In short
Urinary tract infections (UTIs) are common in primary care and often treated with antibiotics. To ensure effective treatment, it’s important to understand the bacteria causing these infections and how they respond to antibiotics. The development of resistance to these treatments, called antimicrobial resistance or AMR is a global concern. This study in Belgium aims to determine which bacteria are responsible for uncomplicated UTIs and how they might resist common treatments.
Project description
Surveillance is crucial for shaping healthcare policies, enhancing quality and guiding research. While surveillance of antimicrobial resistance (AMR) in hospitals is well-established, a similar approach for outpatient (ambulatory) care is crucial. The SARPRIC-UTI project, focusing on uncomplicated UTIs, plays a pivotal role in this context.
UTIs are a common reason for outpatient antimicrobial prescriptions. Effective empirical treatment is possible, but understanding uropathogens and antibiotic susceptibility is essential for guideline development.
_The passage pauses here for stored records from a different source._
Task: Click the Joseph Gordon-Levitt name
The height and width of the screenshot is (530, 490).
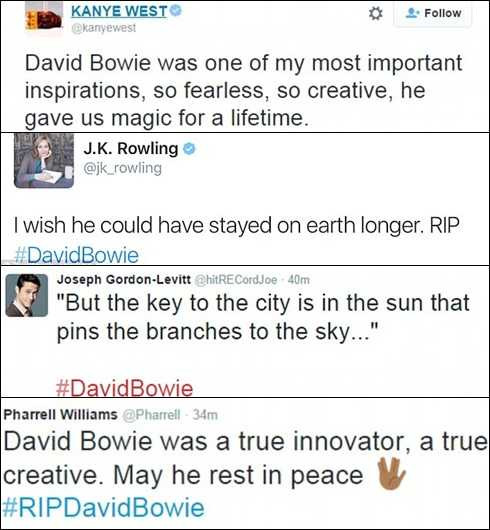Action: tap(124, 280)
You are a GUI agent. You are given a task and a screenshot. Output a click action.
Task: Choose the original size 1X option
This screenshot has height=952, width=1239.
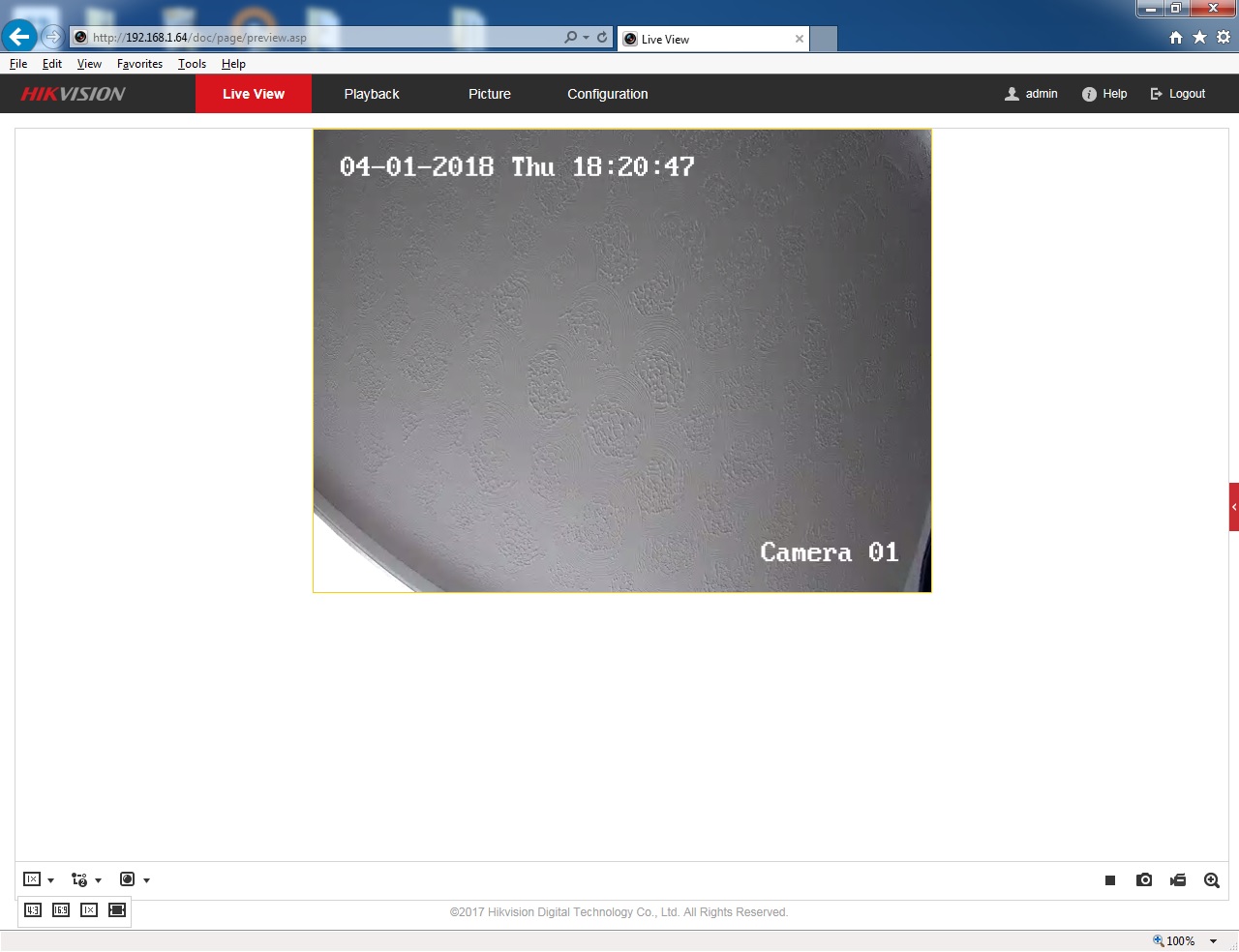[89, 910]
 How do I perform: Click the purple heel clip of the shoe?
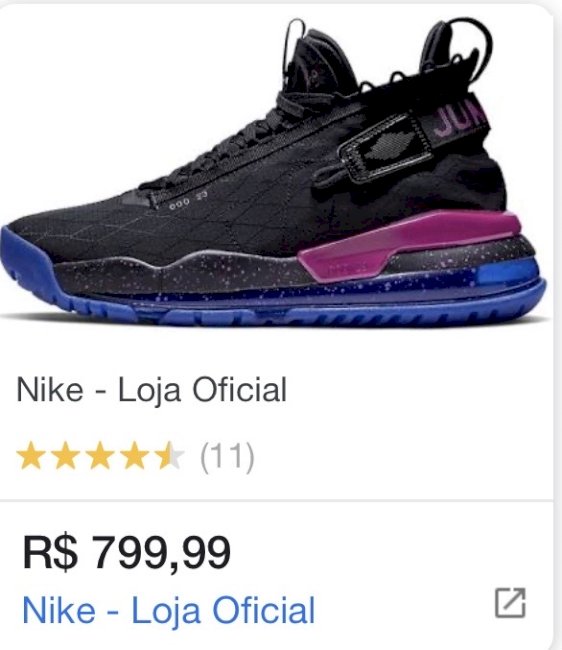408,245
Initiatives since 2017 within the European Antimicrobial Resistance Surveillance System for Belgium (EARS-BE) aimed to explore outpatient AMR trends by collecting data on AMR from urinary isolates. Despite the advantage of working with existing laboratory data and reducing the workload of general practitioners, passive surveillance has limitations, such as the lack of information on isolate origin and associated clinical diagnosis. Samples often represent a selected population with risk factors, recurrent infections, or complicated UTIs, limiting the applicability of results to current outpatient treatment guidelines. Moreover, there’s a low participation rate of non-hospital laboratories, hindering nationally representative surveillance for local guidance. Before investing in efforts to increase non-hospital laboratory participation in passive surveillance, it’s essential to assess its representativeness in primary care. Therefore, active surveillance through an observational study is necessary.
Previous Belgian studies led by Dr. Stefan Heytens of the University of Ghent in 1995, 2005, and 2015 were limited in sample size and regional focus, hindering national comparisons. The SARPRIC-UTI study, detailed in the protocol, aims to collect 2000 urine samples from women over 18 with uncomplicated UTI symptoms. General practitioners and laboratories collaborate in gathering clinical data, bacterial culture results, and antimicrobial susceptibility tests. This data will be sent to Sciensano for analysis. Data collection runs from December 2023 to December 2024 or until 2000 samples are obtained.